The year 2022 witnessed the largest energy supply shock since the 1970s due to a confluence of European gas storage scarcities on demand destruction, milder-than-usual weather in the early part of the heating season as well as tepid Chinese LNG demand.

According to a report by Mitsubishi UFJ Financial Group (MUFG), a Japanese bank holding and financial services company, the energy crisis is far from over and the year 2023 can be classified as one of alarm.

Whilst the US natural gas market remains comfortable on benign production and weaker power demand, it’s across the Atlantic where the concerns lie, according to the report titled Energy markets 2023 outlook.

The precipitous decline in European natural gas prices since last summer has created a false sense of security. The collapse in Russian flows, rising Chinese LNG competition (on reopenings) and ongoing demand defence measures, will reinforce the tightness in European gas markets and support prices, the report noted.

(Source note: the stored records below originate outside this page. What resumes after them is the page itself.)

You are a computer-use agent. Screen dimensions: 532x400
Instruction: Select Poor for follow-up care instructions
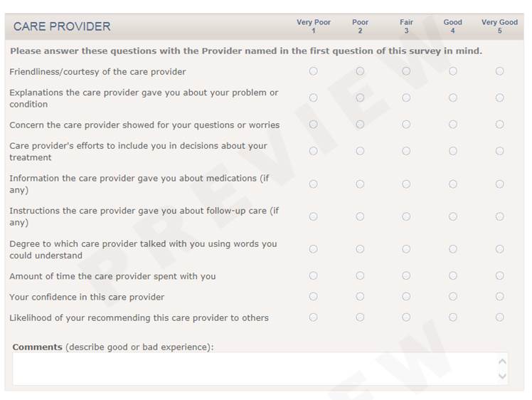click(x=360, y=216)
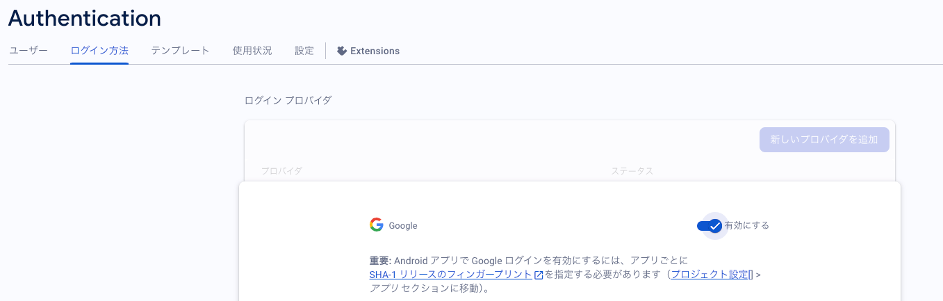
Task: Go to the 設定 tab
Action: (304, 51)
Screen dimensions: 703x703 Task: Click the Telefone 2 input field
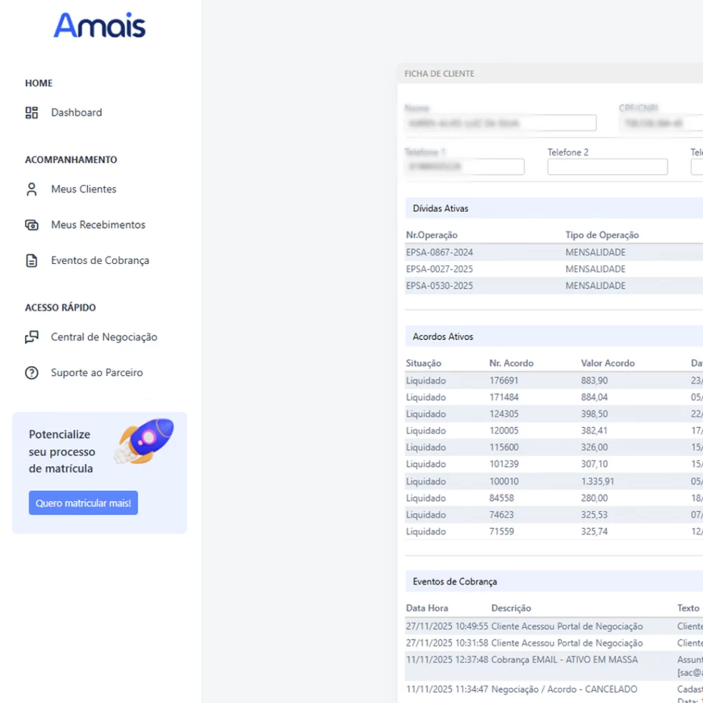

The most alarming issue of 2023 in MUFG’s view is the continued crystallisation of European de-industrialisation risks owing to the energy shocks disproportionate impact on the continent relative to the rest of the world. “There are growing apprehensions that the recasting of the global energy system will pose a test of Europe’s modus operandi in 2023 and beyond,” the report said.

Explaining the factors that could cause alarm in global energy markets in 2023, the report noted that unlike 2022, storage will be modest in 2023, given the collapse in Russian flows and rising Chinese competition for LNG flows.

Some of the other factors that could trigger an alarm are: Acute electricity shortages and diesel (workhorse of global economy) tightness; low inventories, low spare capacity, low investments; rise in de-industrialisation through the erosion of competitiveness; policy paralysis and unpredictable state measures (e.g. ad hoc taxes) risks extending the crisis’ depth; and ESG considerations limiting the start of the next carbon-intensive energy capex cycle.

Oil to rebound in H2

The MUFG projects a range bound price in H1 2023 due to sluggish demand but higher prices in H2 2023 on meaningful tightness.

Brent and WTI crude oil prices are expected to rise above $100 a barrel in Q3 2023 through to Q4 2024, according to MUFG.